Flight disruption across Europe stifled trading at Tui in early summer, costing the tour operator €75mn and pushing it to a loss in the third quarter.

Sebastian Ebel, Tui’s newly appointed chief executive, said the company would “fight” for compensation from airport operators for the damage to business from the travel chaos.

“We are going for compensation,” said Ebel. He added that it was “very much on our agenda . . . to get something in the next coming month and it should be significant”.

Europe’s largest travel group hailed its “first broadly break-even quarter post-pandemic” and said that without the extra cost of flight cancellations and travel disruption, adjusted operating profits would have been €48mn in the three months to June 30. Instead, Tui booked a loss of €27mn over the period.

Tui said about 4 per cent of customers faced delays of more than three hours in May and June. But it added that it cancelled fewer than 200 flights over the same period, amounting to below 1 per cent of its summer schedule.

Tui said the disruption was “mainly caused by third-party suppliers and airports due to a shortage in ground handling and airports security staff, reliability issues with lease-in partners and supplier maintenance delays”. 

Manchester airport in northern England was hit hardest by the flight disruption.
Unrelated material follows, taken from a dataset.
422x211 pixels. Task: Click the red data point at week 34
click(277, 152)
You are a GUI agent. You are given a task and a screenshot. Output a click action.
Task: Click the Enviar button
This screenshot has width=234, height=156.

Ebel said the greater problems facing UK airports were caused in part to labour shortage issues.

Revenues across the group, which includes Tui’s airline, hotel and cruise businesses, were €4.4bn, five times higher than the equivalent period last year but down 6.6 per cent on the same period in 2019.

Shares in the London-listed company were down 0.2 per cent in early morning trading to 143.1p.

Despite the travel chaos, the company said it was “well on track” to deliver close to pre-pandemic levels of trading this summer, adding that booking data was “encouraging”. Group bookings for summer this year stood at 90 per cent of 2019 levels. In the UK, summer bookings were up 20 per cent, compared with 2019.

However, Tui said only demand for winter bookings from the UK market was at normal levels. Booking volumes in the UK were up 16 per cent compared with winter 2018.

Richard Clarke, an analyst at Bernstein, said Tui could struggle during a consumer downturn over winter. “I think the big concern with Tui is that they are a fully European discretionary consumer stock, and they have a lot of operations in markets that are going to be squeezed and where people are going to be facing a cost of living squeeze,” he said.

Ebel warned the cost of living crisis could hit bookings again. “On the other hand, Tui is in a segment where customers have more available income and we have seen in the crisis that this segment is booking very constantly.”